> PROBLEM DESCRIPTION: Scan the records below and copy every line that contains the string "folder".

> PROVIDED RECORDS:

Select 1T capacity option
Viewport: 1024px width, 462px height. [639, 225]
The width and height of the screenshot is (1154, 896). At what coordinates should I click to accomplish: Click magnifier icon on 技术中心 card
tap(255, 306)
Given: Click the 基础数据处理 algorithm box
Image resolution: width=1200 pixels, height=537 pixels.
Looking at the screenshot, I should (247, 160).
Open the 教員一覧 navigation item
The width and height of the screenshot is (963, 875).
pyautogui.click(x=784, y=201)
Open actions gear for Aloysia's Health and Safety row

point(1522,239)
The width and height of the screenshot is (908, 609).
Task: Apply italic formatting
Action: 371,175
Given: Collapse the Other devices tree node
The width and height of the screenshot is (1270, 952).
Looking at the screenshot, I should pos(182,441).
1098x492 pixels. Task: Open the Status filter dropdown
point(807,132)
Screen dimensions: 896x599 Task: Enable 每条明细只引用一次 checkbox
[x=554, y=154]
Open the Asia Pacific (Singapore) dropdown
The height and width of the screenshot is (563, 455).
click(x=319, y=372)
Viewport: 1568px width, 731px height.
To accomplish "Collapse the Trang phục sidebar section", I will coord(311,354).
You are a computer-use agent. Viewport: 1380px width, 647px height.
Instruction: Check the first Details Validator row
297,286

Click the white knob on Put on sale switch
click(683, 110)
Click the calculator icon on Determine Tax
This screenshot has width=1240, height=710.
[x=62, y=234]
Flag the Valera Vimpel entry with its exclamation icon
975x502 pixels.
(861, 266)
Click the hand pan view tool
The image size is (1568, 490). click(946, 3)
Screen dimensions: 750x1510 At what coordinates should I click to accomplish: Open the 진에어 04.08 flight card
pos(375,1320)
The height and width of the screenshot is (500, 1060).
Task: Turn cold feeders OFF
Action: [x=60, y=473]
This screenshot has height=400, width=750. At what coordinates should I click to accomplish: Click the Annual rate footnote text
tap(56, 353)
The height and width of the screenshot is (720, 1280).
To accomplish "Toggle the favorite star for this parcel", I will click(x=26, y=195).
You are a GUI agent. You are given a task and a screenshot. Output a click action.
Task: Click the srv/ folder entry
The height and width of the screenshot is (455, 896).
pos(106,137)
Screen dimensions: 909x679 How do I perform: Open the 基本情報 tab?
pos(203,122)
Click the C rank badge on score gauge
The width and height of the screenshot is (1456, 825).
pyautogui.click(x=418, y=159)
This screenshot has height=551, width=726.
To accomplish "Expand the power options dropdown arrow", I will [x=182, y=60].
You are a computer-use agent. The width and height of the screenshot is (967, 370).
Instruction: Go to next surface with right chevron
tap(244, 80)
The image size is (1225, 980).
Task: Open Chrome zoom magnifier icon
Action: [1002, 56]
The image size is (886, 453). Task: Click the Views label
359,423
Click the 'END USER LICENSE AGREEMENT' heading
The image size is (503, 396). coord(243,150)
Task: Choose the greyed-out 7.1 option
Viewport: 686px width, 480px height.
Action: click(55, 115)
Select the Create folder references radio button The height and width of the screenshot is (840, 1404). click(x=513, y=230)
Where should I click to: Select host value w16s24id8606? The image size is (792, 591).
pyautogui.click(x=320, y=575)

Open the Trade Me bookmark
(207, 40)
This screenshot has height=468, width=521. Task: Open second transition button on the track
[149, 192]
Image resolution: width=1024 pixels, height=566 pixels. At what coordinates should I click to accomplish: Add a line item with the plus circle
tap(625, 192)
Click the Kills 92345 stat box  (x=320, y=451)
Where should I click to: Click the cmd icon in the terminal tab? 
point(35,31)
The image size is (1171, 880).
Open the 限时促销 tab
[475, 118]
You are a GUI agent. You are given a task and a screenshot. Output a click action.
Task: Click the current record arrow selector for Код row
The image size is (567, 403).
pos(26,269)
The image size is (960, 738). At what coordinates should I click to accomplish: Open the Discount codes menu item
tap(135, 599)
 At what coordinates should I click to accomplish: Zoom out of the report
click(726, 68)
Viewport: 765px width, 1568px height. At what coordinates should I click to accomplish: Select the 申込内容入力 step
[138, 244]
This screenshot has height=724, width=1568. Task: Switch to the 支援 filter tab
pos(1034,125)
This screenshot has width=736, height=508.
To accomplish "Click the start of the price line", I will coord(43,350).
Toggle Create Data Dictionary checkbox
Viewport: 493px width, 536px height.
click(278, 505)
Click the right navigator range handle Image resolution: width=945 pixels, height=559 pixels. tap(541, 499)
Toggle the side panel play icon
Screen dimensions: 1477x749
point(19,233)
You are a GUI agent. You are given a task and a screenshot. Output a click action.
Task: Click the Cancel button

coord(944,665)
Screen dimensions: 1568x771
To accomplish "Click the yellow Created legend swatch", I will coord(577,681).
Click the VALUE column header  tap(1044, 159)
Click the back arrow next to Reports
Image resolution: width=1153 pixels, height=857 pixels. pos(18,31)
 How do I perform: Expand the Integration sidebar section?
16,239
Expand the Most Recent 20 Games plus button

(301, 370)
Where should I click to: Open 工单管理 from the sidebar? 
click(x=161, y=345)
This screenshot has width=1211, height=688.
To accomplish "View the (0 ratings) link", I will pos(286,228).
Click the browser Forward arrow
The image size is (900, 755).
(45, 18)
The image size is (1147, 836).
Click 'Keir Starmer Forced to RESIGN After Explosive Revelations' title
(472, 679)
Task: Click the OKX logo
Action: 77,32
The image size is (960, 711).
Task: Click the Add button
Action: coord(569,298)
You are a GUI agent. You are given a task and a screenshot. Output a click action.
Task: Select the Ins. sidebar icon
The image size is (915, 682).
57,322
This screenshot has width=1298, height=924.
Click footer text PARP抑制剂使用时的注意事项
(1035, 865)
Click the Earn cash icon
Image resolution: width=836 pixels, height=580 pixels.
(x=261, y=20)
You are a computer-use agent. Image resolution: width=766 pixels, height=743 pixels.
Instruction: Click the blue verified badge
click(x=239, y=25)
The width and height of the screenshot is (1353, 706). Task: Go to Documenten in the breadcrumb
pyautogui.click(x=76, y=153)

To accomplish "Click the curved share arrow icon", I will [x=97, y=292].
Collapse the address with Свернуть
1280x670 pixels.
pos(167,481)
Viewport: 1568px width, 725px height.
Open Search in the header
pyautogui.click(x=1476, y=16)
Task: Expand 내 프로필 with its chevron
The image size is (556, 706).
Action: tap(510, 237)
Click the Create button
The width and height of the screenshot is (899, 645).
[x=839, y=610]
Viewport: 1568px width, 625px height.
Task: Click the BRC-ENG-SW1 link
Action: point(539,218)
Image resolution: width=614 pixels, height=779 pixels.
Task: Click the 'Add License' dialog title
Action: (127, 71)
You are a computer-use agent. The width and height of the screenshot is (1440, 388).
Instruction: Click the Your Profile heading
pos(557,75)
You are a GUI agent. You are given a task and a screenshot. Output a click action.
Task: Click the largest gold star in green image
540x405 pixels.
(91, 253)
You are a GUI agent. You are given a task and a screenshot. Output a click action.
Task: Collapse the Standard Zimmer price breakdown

> SOLUTION FOR THIS PROBLEM:
Task: Click the srv/ folder entry
Select the Create folder references radio button The height and width of the screenshot is (840, 1404). click(x=513, y=230)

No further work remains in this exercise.